Objective: In the data below, swap "bell" for "gear" and write out the lines from the line with "You are a GUI" up to and including the line with "click(x=967, y=193)", with nothing else changed. Leave the pictures out.
◇ ◇ ◇
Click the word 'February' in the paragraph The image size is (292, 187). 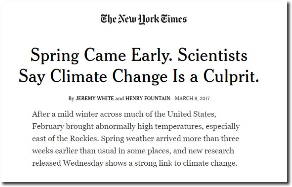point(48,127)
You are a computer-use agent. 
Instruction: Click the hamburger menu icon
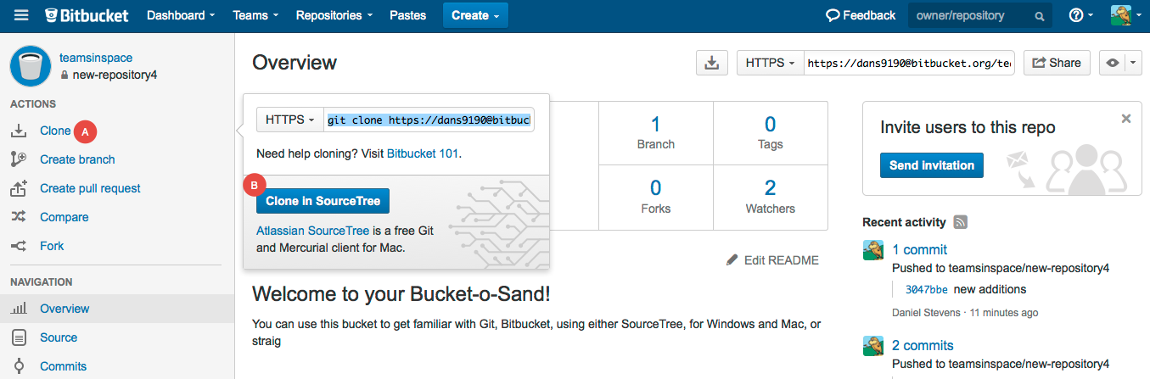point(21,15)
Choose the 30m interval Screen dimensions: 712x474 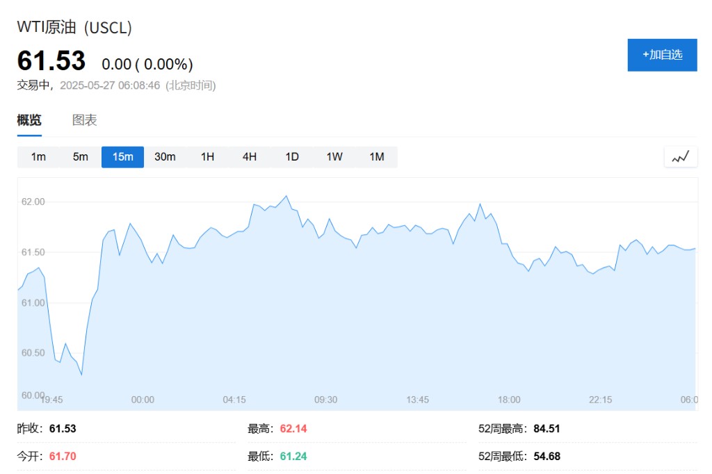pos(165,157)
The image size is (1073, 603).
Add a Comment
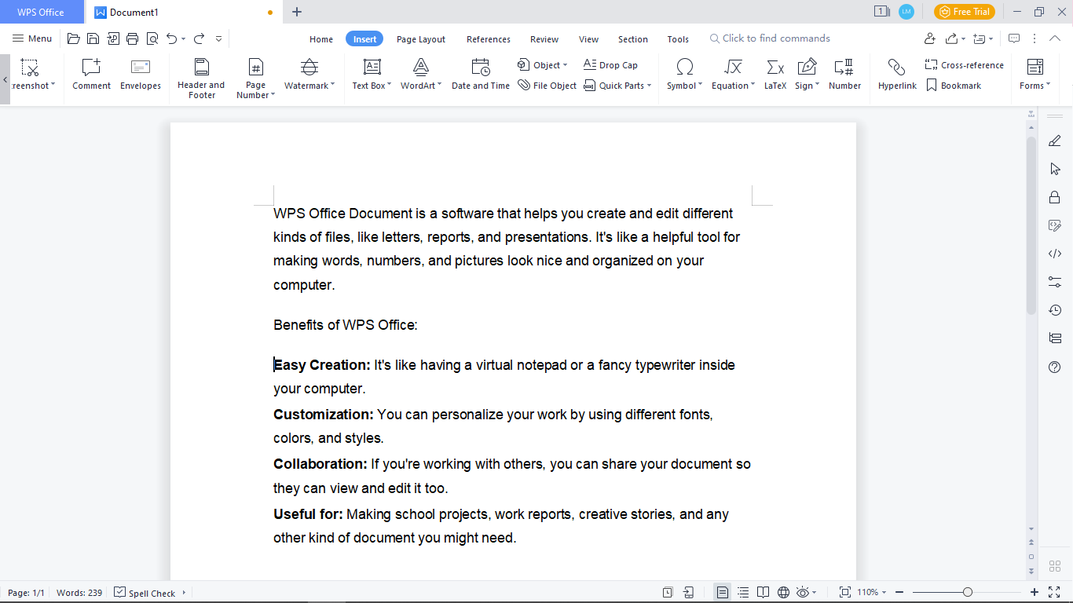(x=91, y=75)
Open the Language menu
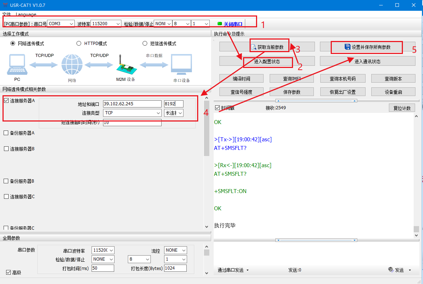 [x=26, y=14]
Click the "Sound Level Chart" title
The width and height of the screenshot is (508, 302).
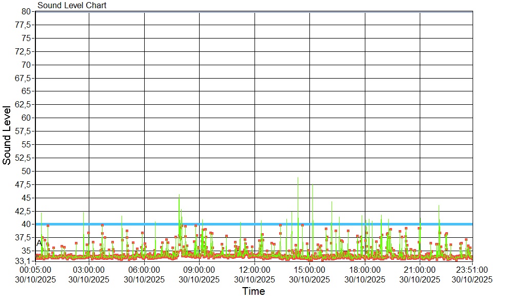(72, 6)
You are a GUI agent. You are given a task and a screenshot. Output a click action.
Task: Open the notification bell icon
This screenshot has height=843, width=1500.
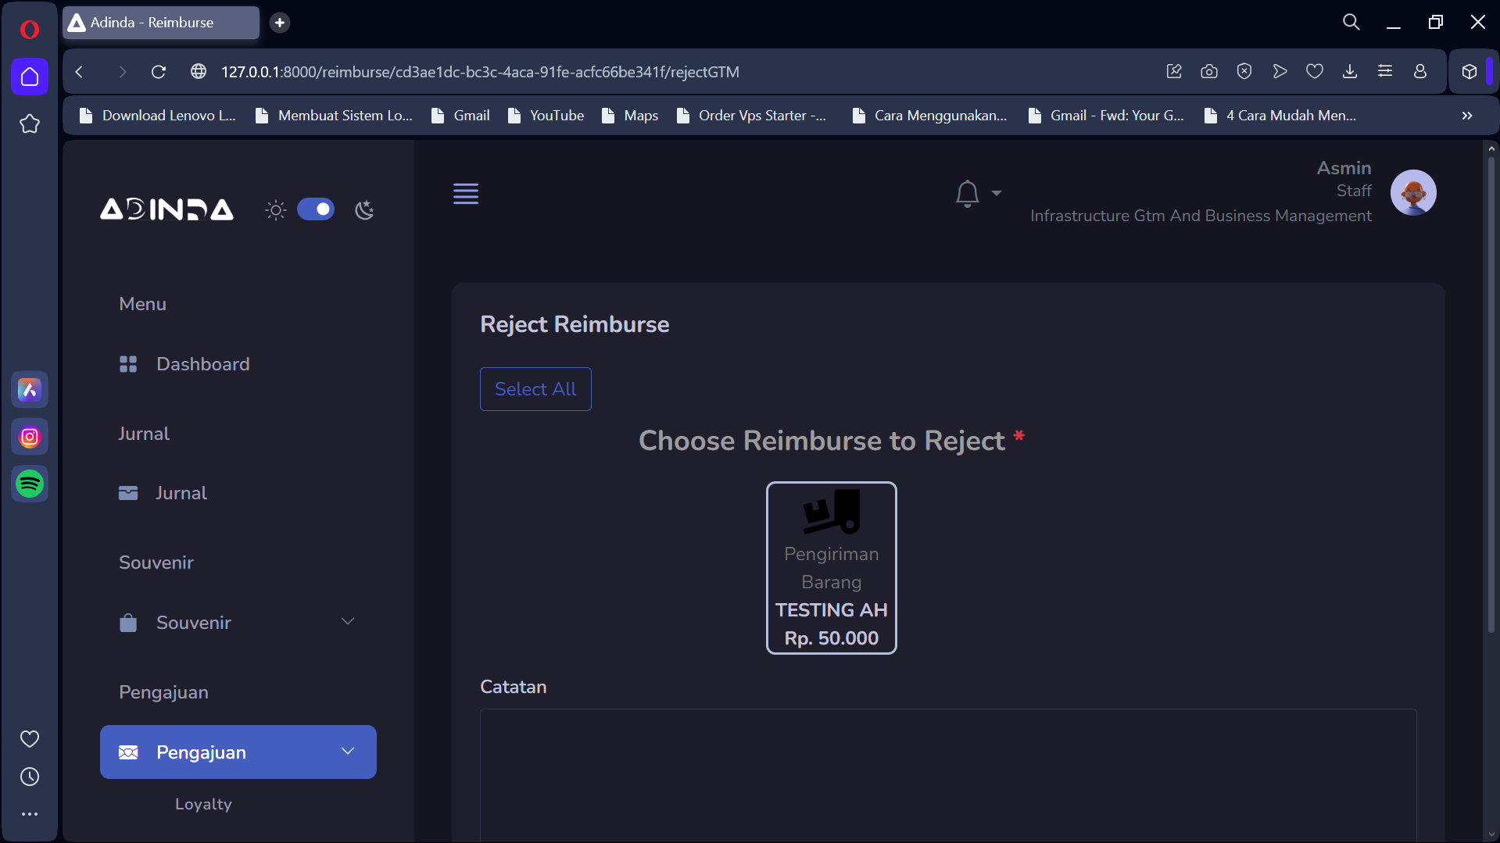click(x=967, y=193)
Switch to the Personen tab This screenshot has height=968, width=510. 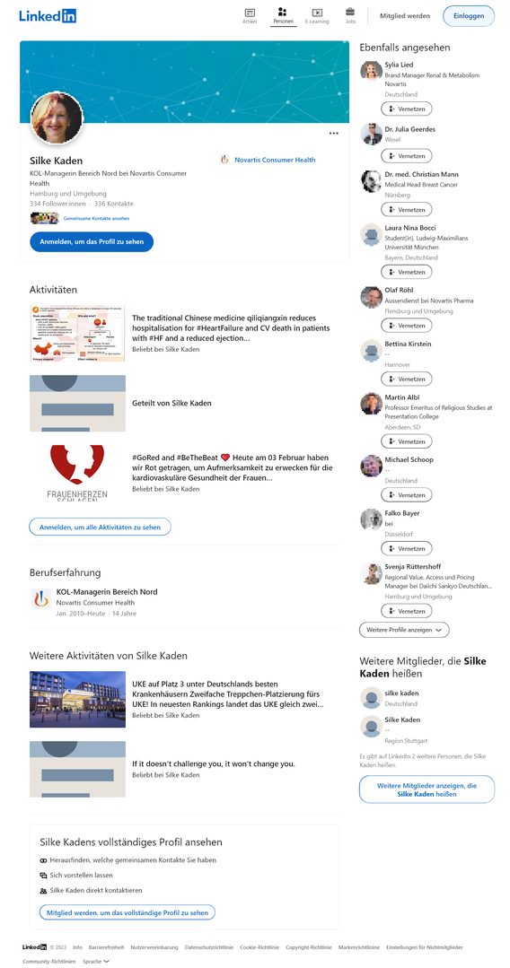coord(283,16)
◇ ◇ ◇
Worked answer:
You are a GUI agent. You are given a task and a screenshot. Output a click action.
Task: Open the notification gear icon
This screenshot has height=843, width=1500.
click(x=967, y=193)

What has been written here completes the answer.